*What the exercise asks*:
Setting aside any pictures, reproduce the data exactly.

- - - - -

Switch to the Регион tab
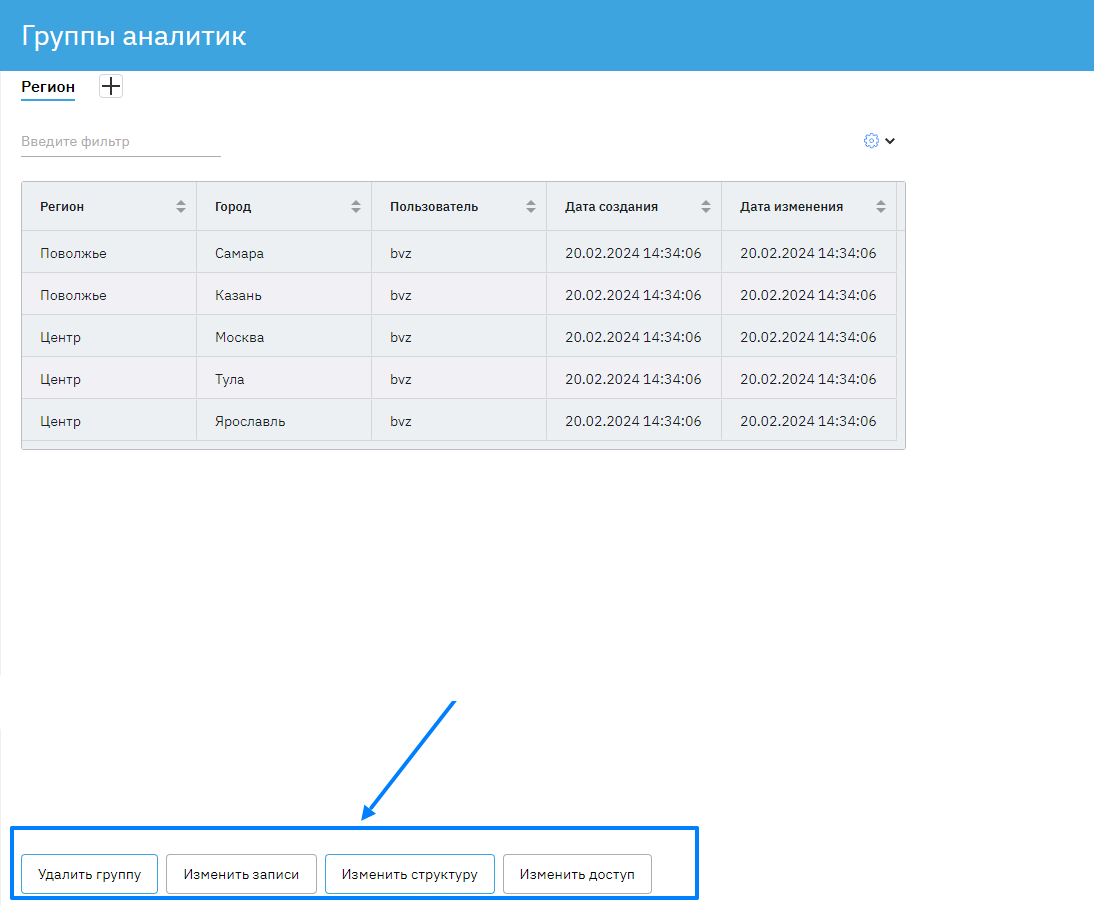The image size is (1094, 906). [x=48, y=87]
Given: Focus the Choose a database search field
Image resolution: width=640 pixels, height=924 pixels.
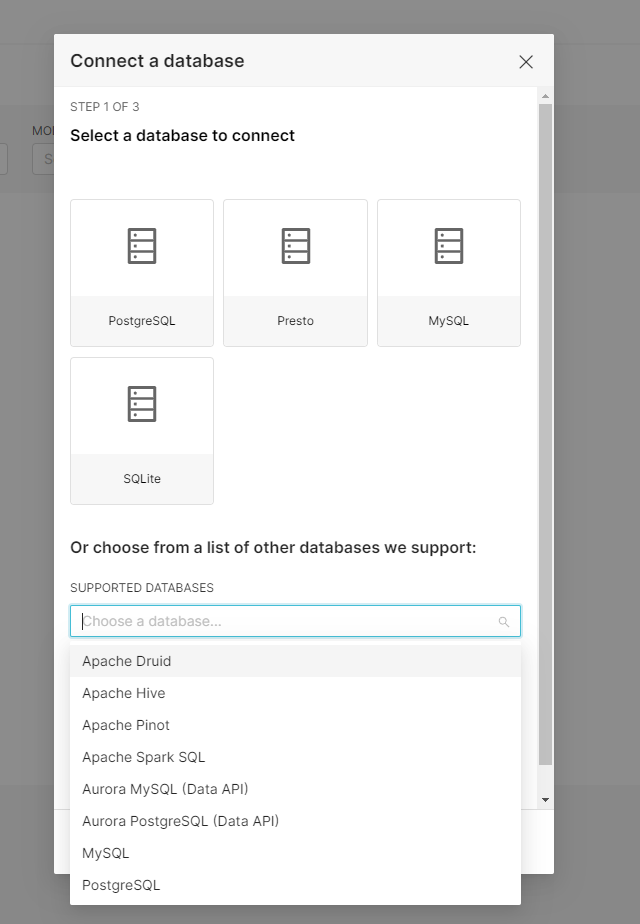Looking at the screenshot, I should tap(285, 621).
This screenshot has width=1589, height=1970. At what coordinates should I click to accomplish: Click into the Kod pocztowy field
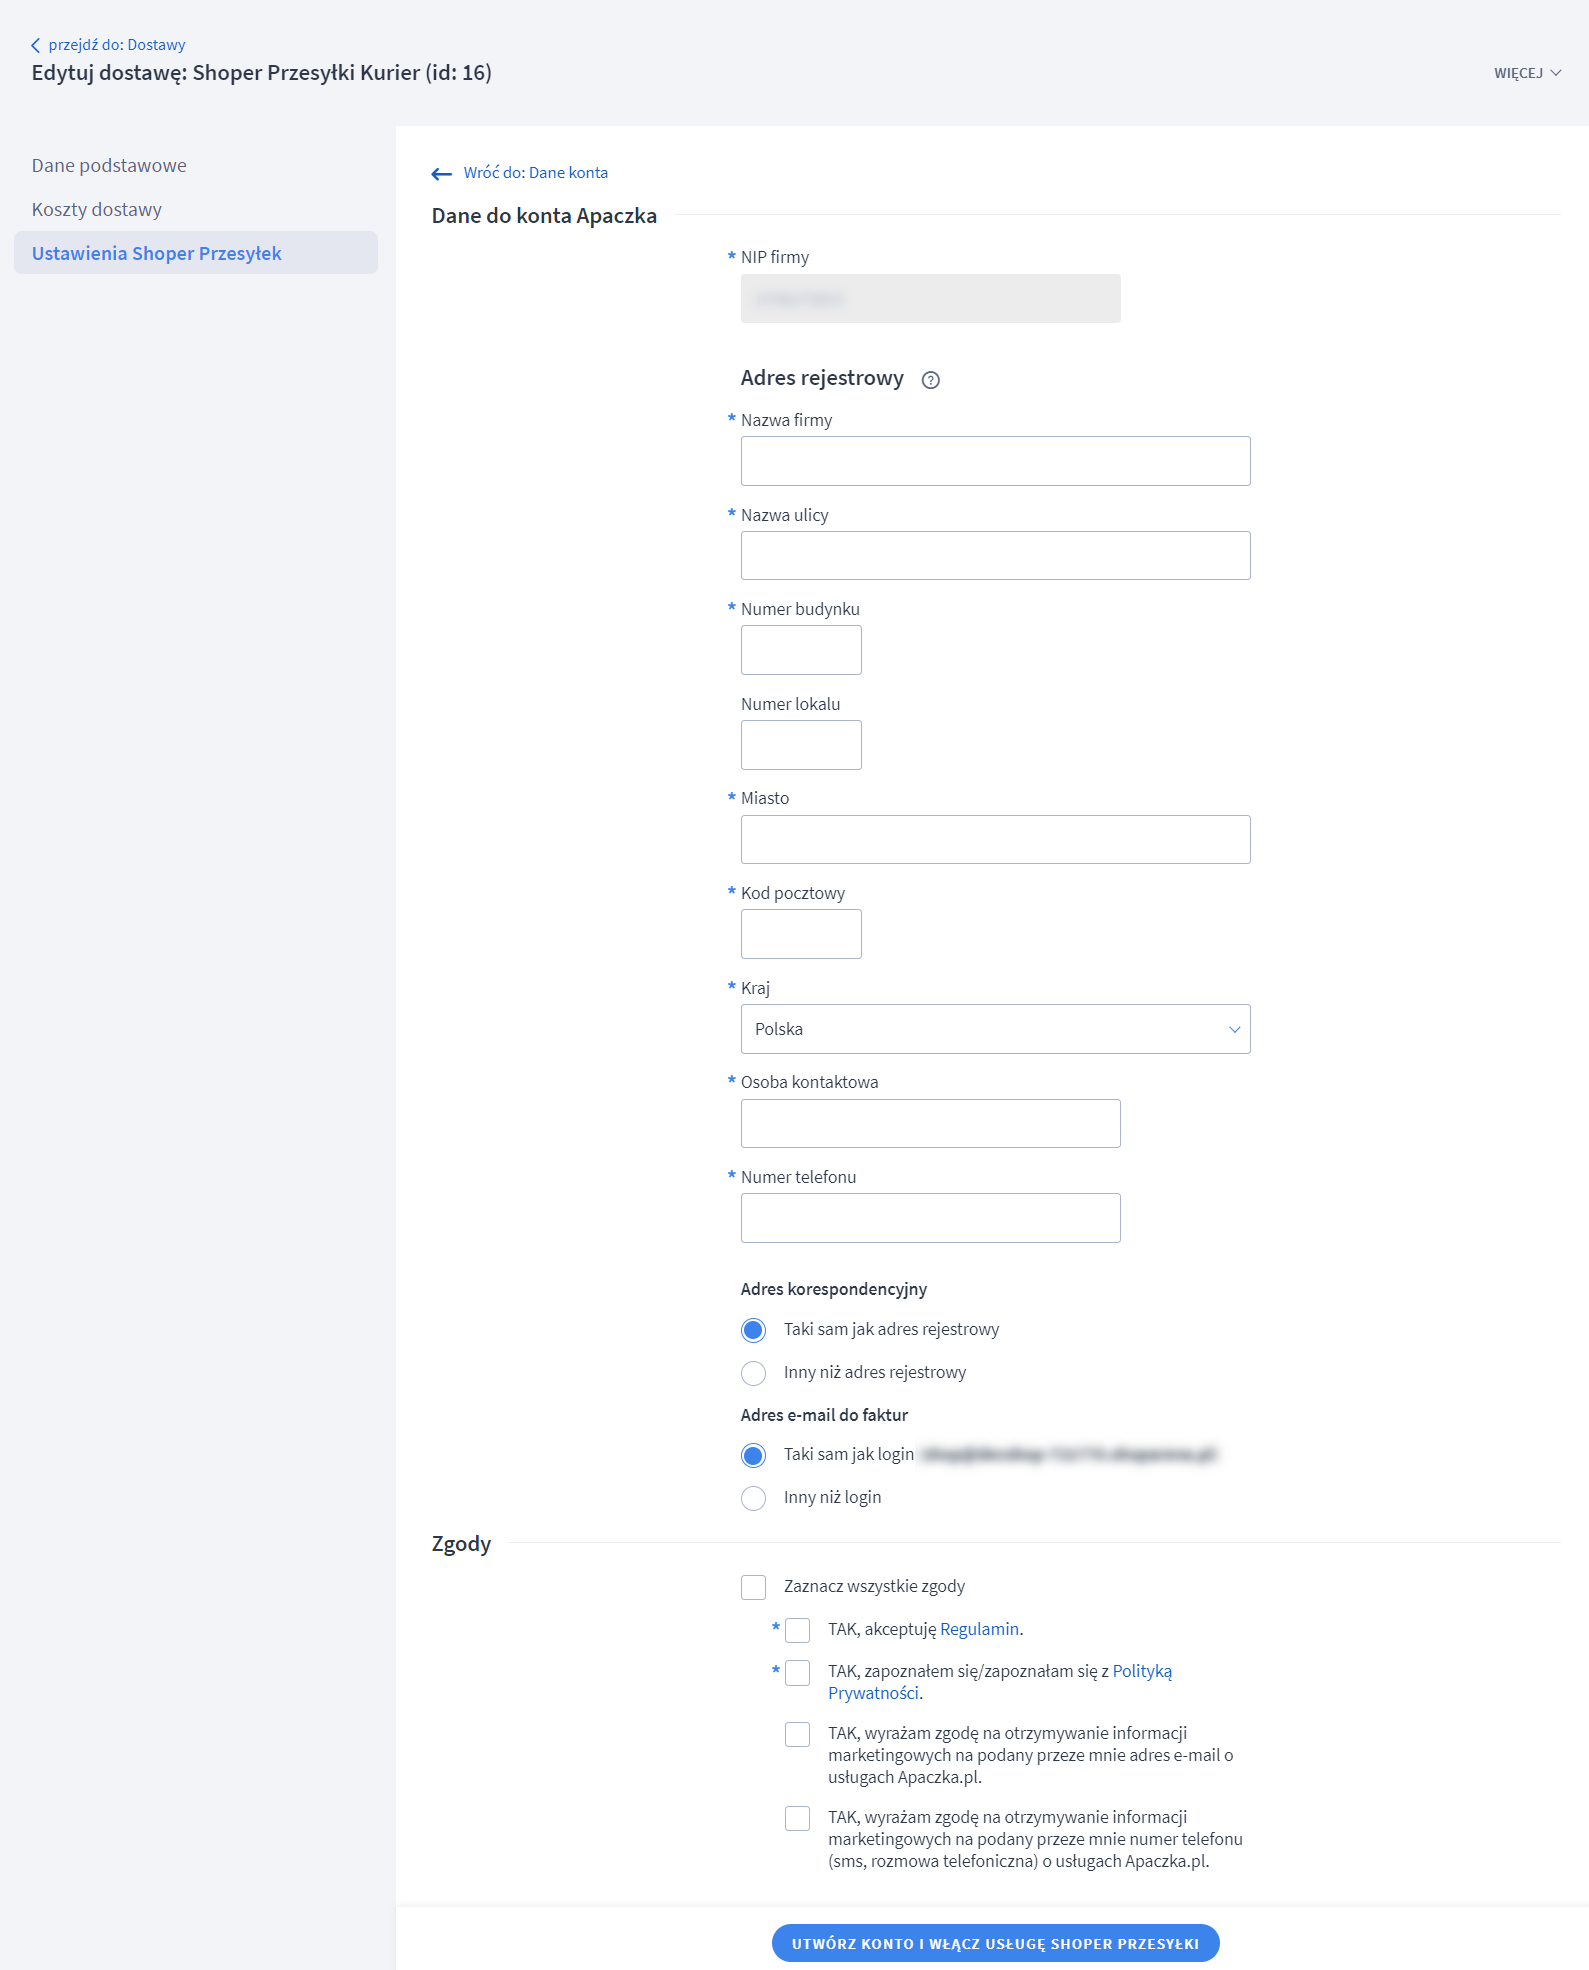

- - - - -

*Result for this exercise*:
Switch to the Регион tab
The image size is (1094, 906). [x=48, y=87]
Given: Focus the Choose a database search field
Image resolution: width=640 pixels, height=924 pixels.
Looking at the screenshot, I should tap(285, 621).
This screenshot has width=1589, height=1970. At what coordinates should I click to accomplish: Click into the Kod pocztowy field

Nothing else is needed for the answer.